El rey, reconociendo la certeza de lo que aquella mujer decía, se separó de ella incapaz de musitar palabra. La Guevara continuó:

—Mientras todo esto se cuece en los rincones más oscuros de los mesones, los plebeyos, dos bancadas más allá, esperan a que termine el trapicheo con los más ricos para ofertar hasta su dignidad si es menester a cambio de un puñado de monedas. Y es que, señor, se ven en la indigencia más absoluta al tener consignadas sus pagas en juros que nunca llegan a cobrar por quedar éstas en manos de otros. Sólo os puedo decir que, en la calle, Olivares todo lo tiene exprimido, y al fruto de este imperio que heredasteis no le queda una gota para ordeñar.

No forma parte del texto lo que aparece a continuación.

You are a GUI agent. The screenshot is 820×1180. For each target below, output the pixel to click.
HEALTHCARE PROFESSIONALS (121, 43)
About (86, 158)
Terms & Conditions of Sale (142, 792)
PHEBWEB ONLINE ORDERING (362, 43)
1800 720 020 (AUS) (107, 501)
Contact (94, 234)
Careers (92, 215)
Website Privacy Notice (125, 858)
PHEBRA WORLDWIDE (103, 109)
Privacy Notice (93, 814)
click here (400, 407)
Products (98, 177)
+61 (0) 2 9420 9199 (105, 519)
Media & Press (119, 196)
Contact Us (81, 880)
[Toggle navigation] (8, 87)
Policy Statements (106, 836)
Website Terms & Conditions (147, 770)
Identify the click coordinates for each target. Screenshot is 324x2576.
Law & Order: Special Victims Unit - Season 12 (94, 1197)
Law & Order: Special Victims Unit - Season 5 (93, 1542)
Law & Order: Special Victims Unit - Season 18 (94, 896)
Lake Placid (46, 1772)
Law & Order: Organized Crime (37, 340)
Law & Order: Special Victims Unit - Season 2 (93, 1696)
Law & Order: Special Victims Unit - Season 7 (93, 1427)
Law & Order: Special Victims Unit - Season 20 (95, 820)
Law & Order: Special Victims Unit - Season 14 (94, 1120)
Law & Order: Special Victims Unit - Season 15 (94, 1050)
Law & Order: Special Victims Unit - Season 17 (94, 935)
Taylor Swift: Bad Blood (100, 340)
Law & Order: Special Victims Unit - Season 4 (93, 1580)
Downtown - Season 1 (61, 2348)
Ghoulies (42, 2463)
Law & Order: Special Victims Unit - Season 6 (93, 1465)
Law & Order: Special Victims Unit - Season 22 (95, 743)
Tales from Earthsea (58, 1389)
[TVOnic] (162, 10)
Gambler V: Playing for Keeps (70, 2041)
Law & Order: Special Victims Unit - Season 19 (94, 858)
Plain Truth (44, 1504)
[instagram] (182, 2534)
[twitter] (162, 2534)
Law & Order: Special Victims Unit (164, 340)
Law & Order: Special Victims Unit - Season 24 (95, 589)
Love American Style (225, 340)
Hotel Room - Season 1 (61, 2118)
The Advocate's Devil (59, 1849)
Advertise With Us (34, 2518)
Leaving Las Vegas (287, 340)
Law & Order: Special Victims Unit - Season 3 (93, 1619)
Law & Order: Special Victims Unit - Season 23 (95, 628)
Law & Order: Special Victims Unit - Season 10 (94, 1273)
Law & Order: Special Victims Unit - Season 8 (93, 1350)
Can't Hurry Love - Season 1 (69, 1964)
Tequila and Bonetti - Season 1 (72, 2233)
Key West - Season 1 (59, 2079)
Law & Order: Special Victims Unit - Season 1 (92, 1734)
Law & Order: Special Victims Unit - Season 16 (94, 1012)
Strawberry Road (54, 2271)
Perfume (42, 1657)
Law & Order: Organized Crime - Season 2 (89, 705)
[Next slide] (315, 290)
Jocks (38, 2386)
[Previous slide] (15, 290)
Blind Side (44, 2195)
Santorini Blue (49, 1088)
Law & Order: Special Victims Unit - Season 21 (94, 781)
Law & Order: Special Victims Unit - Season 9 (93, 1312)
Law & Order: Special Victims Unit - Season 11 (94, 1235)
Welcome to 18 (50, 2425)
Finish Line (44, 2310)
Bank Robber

La emoción le robó el habla, y ante nuestra sorpresa vimos cómo aquella roca con forma de mujer cincelada por los duros golpes de la vida se desmoronaba en sollozos. Tomando una silla, me acerqué para sentarla antes de que su tambaleo la llevase a caer de bruces. Don Felipe me ayudó.

—¿Sois de la misma opinión, doña María?

Tragué saliva. Era como si Dios en un solo día hubiese dispuesto las cosas para que todas y cada una de nosotras tuviésemos la oportunidad de explayarnos.

—Algo de cierto ha de haber cuando se calcula que Olivares, a lo largo de estos veintidós años, ha sacado más de doscientos millones a vuestros vasallos. ¿Qué os prometió el valido cuando aquí llegó? Haceros el monarca más rico del mundo. ¿Y qué tenéis?

Me contesté a mí misma:

—Hambre y miseria a raudales. Todo lo ha hecho para sumirnos en la decadencia más absoluta. Su sombra sólo ha dejado galeones anegados, escuadras enteras a pique, perdido el reino de Portugal, alzados en armas a parte de vuestros reinos y pérdidas irrecuperables como Mantua, el Rosellón, Borgoña y otros muchos lugares del Oriente y las Américas que han pasado a manos de vuestros innumerables enemigos. ¿Adónde fueron las riquezas que a todos arrancasteis? ¿Qué fue de lo que decomisasteis a los validos de vuestro padre?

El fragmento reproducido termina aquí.